WHAT YOU WILL DO | In the listing below, find every line containing "target" and copy it out.

########################################

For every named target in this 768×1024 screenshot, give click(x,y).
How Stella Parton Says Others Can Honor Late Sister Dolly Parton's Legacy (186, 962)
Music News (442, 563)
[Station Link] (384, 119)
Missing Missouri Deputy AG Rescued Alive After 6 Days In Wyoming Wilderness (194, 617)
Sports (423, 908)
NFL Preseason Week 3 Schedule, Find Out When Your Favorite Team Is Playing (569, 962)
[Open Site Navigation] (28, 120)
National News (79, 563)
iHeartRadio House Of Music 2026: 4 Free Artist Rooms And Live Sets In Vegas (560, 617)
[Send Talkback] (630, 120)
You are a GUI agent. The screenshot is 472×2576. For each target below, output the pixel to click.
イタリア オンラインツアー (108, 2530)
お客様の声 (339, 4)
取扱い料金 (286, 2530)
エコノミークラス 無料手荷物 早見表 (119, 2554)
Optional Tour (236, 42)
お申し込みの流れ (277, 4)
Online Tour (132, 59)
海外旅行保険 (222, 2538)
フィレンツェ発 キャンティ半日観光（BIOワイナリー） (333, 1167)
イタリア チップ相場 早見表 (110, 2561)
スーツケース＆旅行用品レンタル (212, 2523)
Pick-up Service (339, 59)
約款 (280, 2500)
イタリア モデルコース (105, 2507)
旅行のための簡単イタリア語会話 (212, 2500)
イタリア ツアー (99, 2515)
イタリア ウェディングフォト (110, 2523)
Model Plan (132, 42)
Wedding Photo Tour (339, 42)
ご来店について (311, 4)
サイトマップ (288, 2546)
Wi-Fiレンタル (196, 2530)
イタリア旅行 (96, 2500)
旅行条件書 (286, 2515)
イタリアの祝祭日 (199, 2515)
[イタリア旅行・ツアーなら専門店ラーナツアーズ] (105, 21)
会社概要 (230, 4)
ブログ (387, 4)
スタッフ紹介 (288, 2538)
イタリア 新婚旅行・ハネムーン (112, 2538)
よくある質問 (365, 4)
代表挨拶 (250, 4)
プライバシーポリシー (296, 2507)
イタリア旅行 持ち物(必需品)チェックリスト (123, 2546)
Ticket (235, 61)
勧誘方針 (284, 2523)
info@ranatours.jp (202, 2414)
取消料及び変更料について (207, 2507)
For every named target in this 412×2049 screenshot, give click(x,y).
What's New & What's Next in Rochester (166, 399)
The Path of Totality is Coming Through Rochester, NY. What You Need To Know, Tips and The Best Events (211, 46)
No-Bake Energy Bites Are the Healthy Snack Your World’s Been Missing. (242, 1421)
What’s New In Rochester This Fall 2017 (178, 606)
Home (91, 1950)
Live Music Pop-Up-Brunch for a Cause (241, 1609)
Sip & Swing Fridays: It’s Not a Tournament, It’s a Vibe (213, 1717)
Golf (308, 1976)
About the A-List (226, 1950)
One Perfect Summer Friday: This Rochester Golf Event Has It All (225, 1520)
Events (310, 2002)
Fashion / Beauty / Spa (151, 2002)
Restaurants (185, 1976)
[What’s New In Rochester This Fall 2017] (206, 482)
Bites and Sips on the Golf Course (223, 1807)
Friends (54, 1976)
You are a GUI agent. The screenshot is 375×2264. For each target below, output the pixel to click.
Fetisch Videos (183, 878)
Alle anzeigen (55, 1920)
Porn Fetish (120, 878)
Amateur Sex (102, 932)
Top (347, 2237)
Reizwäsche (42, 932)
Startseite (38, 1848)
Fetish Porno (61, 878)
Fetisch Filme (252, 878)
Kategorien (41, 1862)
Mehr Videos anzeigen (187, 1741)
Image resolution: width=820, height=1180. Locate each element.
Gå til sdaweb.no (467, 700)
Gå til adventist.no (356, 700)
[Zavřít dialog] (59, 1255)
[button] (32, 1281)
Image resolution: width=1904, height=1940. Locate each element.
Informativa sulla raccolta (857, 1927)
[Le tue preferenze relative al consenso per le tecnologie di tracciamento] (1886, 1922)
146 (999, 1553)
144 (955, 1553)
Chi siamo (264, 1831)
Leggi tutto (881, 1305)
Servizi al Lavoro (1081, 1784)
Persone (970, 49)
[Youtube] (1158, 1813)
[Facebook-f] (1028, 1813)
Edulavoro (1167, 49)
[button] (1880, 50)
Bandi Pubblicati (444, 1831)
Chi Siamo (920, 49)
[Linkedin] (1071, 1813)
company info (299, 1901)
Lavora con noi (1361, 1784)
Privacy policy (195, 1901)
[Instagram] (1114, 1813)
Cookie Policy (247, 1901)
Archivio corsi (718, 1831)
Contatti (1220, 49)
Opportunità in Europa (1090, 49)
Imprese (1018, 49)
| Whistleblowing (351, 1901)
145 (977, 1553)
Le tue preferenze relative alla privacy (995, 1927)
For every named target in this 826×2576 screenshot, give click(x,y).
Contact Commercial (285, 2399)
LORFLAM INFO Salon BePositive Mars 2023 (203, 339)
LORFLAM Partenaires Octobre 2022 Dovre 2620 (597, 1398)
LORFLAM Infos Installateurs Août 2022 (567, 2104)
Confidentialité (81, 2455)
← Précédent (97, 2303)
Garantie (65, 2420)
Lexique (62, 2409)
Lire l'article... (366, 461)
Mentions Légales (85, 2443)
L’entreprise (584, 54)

########################################

RESULT |
For every named target in this 768×1024 screenshot, give click(x,y).
You are a GUI agent. The screenshot is 472×2576. For each target below, output the pixel to click.
For every named target in this 412×2049 screenshot, give click(x,y).
You are a GUI agent. The screenshot is 375×2264. For each target below, output the pixel to click.
For every named target in this 826×2576 screenshot, give click(x,y).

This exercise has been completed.